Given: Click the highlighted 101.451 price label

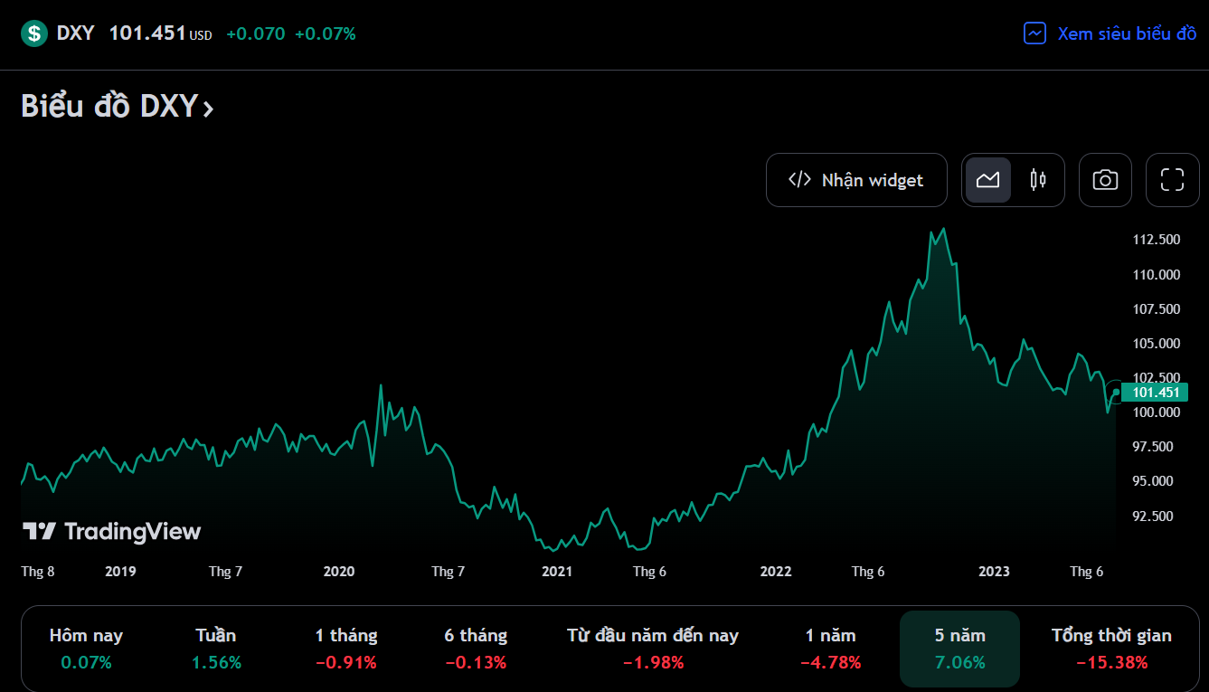Looking at the screenshot, I should [x=1154, y=393].
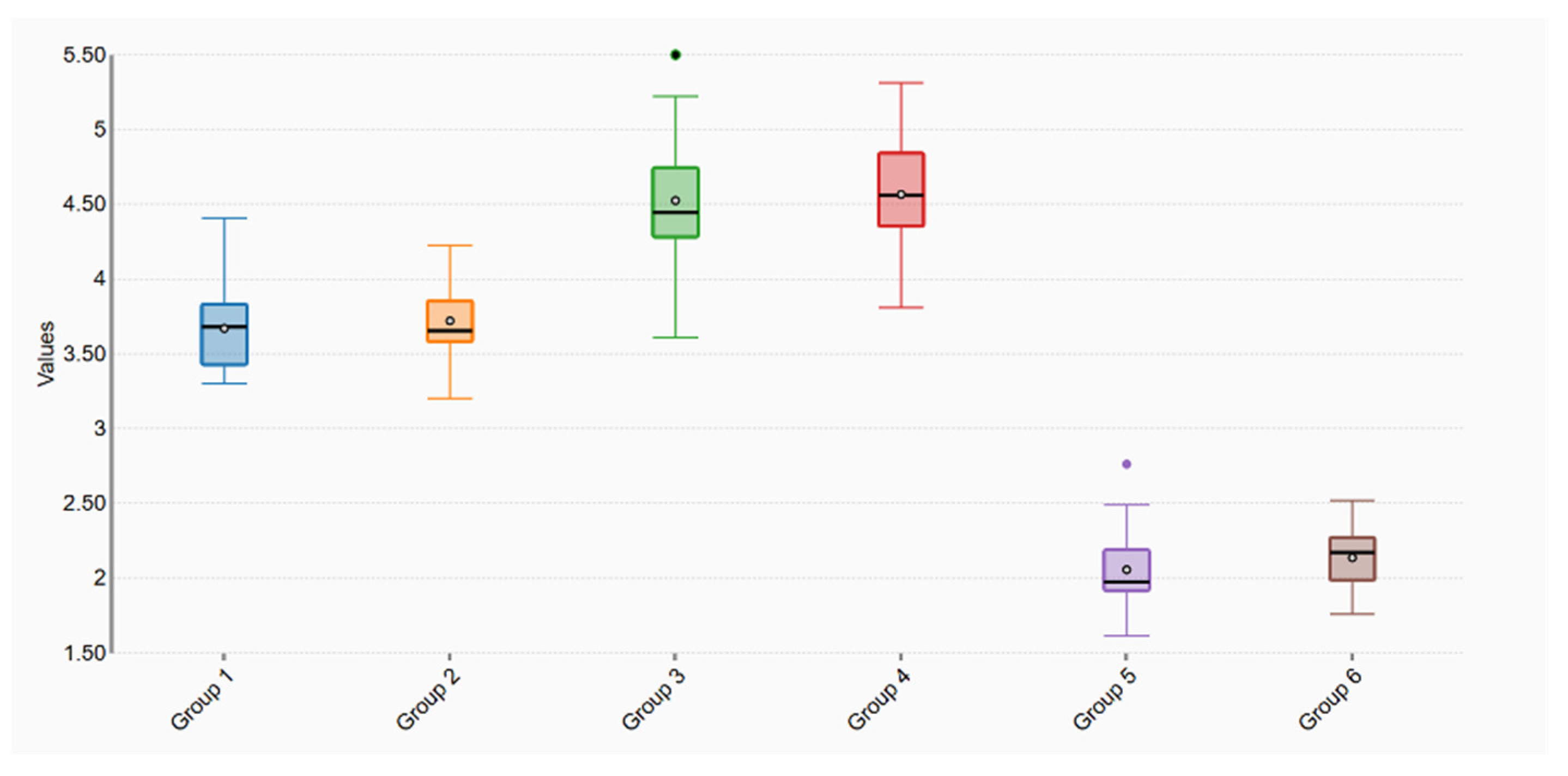Click the black outlier dot above Group 3

(x=675, y=55)
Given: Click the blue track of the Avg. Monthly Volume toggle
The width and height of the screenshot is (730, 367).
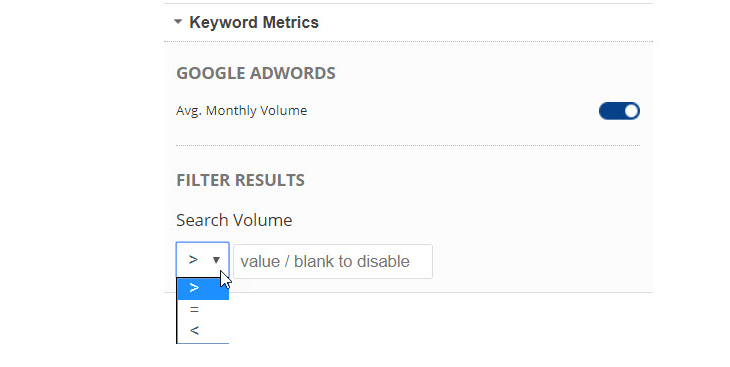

Task =
Could you retype every record exactly, leaving the pictures out?

Output of the exercise =
Given: Click the highlighted 101.451 price label

Looking at the screenshot, I should [x=1154, y=393].
Click the black outlier dot above Group 3

(x=675, y=55)
Given: Click the blue track of the Avg. Monthly Volume toggle
The width and height of the screenshot is (730, 367).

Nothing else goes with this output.